Records from a collection
-=-=-

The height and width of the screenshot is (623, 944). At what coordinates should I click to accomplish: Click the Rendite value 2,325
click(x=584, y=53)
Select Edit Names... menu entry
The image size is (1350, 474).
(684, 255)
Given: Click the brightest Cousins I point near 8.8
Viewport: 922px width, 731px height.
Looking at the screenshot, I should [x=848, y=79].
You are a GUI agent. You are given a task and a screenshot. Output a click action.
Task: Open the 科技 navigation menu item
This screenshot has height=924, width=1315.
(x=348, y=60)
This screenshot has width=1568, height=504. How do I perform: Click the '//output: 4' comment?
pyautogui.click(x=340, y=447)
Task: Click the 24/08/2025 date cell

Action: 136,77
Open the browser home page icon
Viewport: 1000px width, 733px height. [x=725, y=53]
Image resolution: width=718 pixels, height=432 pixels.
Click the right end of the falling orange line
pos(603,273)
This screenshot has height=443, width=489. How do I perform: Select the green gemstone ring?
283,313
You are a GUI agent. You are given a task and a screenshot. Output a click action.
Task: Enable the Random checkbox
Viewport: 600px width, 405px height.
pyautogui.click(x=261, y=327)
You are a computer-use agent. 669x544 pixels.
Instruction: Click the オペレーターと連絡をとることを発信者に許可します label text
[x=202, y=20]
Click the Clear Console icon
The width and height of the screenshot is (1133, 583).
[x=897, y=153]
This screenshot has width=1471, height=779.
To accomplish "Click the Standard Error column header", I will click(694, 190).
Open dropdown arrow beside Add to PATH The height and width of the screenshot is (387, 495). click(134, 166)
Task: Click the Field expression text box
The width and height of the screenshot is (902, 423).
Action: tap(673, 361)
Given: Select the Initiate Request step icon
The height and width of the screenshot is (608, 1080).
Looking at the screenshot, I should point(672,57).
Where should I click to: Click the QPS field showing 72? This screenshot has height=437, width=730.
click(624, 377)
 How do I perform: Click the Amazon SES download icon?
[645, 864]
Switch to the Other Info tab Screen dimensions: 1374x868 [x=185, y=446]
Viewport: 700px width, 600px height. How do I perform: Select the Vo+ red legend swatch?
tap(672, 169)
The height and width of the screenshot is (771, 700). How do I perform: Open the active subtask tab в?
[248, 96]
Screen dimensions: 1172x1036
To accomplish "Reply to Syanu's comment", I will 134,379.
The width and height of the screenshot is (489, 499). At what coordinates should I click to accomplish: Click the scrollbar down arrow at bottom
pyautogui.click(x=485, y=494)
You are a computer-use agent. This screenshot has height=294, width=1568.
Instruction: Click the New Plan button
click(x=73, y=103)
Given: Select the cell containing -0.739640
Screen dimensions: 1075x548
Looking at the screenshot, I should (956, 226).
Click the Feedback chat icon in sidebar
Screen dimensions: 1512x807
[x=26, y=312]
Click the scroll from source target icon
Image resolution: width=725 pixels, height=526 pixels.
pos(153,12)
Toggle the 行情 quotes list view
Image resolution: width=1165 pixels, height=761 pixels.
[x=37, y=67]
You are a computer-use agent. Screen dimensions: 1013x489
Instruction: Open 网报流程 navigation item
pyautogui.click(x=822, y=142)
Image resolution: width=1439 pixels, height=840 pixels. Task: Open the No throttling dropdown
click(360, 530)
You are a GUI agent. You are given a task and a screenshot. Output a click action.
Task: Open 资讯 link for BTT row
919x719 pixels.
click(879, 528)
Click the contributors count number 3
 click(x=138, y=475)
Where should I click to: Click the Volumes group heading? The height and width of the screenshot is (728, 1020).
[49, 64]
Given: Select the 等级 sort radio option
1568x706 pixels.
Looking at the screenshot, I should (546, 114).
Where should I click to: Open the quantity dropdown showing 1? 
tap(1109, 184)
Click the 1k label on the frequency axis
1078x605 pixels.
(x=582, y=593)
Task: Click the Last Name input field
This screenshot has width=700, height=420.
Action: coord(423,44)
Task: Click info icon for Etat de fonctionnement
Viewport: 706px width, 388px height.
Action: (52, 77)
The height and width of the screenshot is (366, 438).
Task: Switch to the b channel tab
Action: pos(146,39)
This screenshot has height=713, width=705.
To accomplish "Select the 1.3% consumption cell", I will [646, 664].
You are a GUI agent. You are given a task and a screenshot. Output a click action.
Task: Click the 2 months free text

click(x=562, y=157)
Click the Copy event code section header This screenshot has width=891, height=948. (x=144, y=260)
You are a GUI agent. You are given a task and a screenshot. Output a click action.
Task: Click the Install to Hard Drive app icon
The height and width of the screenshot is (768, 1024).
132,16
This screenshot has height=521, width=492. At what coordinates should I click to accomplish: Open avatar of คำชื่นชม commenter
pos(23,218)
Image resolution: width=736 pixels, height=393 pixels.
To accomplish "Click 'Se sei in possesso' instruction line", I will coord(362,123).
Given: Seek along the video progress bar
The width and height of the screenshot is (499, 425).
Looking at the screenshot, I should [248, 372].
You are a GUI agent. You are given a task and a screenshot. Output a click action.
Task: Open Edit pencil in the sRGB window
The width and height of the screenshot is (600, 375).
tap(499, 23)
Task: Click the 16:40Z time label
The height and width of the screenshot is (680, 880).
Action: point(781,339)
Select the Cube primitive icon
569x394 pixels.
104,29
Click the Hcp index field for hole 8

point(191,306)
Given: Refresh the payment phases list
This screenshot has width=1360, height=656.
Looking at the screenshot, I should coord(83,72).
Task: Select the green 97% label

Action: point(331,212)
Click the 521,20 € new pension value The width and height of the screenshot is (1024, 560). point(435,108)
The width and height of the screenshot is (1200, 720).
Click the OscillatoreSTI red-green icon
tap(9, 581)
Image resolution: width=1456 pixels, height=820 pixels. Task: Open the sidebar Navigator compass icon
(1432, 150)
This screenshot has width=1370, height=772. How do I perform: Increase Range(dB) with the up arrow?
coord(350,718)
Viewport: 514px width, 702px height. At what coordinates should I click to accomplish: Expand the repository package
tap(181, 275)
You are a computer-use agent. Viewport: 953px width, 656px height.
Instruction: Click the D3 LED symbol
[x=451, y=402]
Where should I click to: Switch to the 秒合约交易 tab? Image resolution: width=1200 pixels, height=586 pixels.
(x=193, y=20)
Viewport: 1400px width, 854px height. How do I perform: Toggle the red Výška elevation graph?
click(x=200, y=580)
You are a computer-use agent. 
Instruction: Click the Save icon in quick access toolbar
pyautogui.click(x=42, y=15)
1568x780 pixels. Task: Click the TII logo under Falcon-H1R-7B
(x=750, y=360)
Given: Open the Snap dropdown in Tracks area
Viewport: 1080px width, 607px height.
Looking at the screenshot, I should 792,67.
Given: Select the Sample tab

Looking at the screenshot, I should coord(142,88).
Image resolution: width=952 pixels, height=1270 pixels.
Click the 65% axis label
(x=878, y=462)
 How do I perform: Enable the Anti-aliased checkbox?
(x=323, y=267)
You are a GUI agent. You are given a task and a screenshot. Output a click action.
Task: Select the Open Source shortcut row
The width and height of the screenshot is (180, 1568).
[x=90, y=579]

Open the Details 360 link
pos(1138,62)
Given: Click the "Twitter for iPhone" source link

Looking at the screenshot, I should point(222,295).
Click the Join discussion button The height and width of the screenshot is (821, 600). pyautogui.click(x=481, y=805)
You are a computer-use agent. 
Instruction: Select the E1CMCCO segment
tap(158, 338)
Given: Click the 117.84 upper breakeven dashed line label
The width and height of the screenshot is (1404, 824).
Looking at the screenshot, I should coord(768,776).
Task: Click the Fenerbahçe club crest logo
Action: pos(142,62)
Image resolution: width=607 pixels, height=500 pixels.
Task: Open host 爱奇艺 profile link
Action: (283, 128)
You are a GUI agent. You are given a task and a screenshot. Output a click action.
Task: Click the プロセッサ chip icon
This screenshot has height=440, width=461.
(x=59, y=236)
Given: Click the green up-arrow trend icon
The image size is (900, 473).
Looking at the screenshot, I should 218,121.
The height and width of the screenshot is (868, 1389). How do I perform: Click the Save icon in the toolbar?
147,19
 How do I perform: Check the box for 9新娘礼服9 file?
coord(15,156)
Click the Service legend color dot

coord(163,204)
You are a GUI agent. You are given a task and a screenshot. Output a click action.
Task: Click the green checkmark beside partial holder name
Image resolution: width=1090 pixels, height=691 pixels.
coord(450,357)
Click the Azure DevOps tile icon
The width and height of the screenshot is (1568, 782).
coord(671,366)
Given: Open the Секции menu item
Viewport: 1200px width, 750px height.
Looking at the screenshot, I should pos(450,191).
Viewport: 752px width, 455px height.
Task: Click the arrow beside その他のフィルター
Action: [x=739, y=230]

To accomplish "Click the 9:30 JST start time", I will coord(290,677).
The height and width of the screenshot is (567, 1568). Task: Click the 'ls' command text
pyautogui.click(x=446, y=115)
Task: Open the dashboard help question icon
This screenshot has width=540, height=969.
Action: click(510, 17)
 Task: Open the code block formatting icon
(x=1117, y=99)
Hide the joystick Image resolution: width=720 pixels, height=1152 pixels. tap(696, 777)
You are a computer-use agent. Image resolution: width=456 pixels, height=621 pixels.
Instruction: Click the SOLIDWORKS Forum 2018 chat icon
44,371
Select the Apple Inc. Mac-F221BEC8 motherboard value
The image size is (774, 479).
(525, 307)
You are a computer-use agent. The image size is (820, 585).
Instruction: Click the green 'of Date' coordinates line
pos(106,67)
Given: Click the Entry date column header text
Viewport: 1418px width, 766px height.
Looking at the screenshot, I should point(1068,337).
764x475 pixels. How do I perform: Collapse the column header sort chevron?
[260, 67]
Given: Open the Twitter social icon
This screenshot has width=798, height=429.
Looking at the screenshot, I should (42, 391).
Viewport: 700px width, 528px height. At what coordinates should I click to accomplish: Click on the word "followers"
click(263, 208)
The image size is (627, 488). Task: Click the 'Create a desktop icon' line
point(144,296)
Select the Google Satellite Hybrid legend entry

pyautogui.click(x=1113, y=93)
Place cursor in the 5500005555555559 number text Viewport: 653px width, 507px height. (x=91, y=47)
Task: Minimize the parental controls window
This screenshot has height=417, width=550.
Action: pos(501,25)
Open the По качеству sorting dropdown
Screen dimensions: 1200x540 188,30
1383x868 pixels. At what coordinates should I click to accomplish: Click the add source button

-=-=-

(Task brief)
Reproduce nothing but the lines from the line containing "Task: Click the green" to the last line of the data, each exactly as written.

(The answer)
Task: Click the green checkmark beside partial holder name
Image resolution: width=1090 pixels, height=691 pixels.
coord(450,357)
Click the Azure DevOps tile icon
The width and height of the screenshot is (1568, 782).
coord(671,366)
Given: Open the Секции menu item
Viewport: 1200px width, 750px height.
Looking at the screenshot, I should pos(450,191).
Viewport: 752px width, 455px height.
Task: Click the arrow beside その他のフィルター
Action: [x=739, y=230]

To accomplish "Click the 9:30 JST start time", I will coord(290,677).
The height and width of the screenshot is (567, 1568). Task: Click the 'ls' command text
pyautogui.click(x=446, y=115)
Task: Open the dashboard help question icon
This screenshot has width=540, height=969.
Action: click(510, 17)
 Task: Open the code block formatting icon
(x=1117, y=99)
Hide the joystick Image resolution: width=720 pixels, height=1152 pixels. tap(696, 777)
You are a computer-use agent. Image resolution: width=456 pixels, height=621 pixels.
Instruction: Click the SOLIDWORKS Forum 2018 chat icon
44,371
Select the Apple Inc. Mac-F221BEC8 motherboard value
The image size is (774, 479).
(525, 307)
You are a computer-use agent. The image size is (820, 585).
Instruction: Click the green 'of Date' coordinates line
pos(106,67)
Given: Click the Entry date column header text
Viewport: 1418px width, 766px height.
Looking at the screenshot, I should point(1068,337).
764x475 pixels. How do I perform: Collapse the column header sort chevron?
[260, 67]
Given: Open the Twitter social icon
This screenshot has width=798, height=429.
Looking at the screenshot, I should (42, 391).
Viewport: 700px width, 528px height. At what coordinates should I click to accomplish: Click on the word "followers"
click(263, 208)
The image size is (627, 488). Task: Click the 'Create a desktop icon' line
point(144,296)
Select the Google Satellite Hybrid legend entry

pyautogui.click(x=1113, y=93)
Place cursor in the 5500005555555559 number text Viewport: 653px width, 507px height. (x=91, y=47)
Task: Minimize the parental controls window
This screenshot has height=417, width=550.
Action: pos(501,25)
Open the По качеству sorting dropdown
Screen dimensions: 1200x540 188,30
1383x868 pixels. At what coordinates should I click to accomplish: Click the add source button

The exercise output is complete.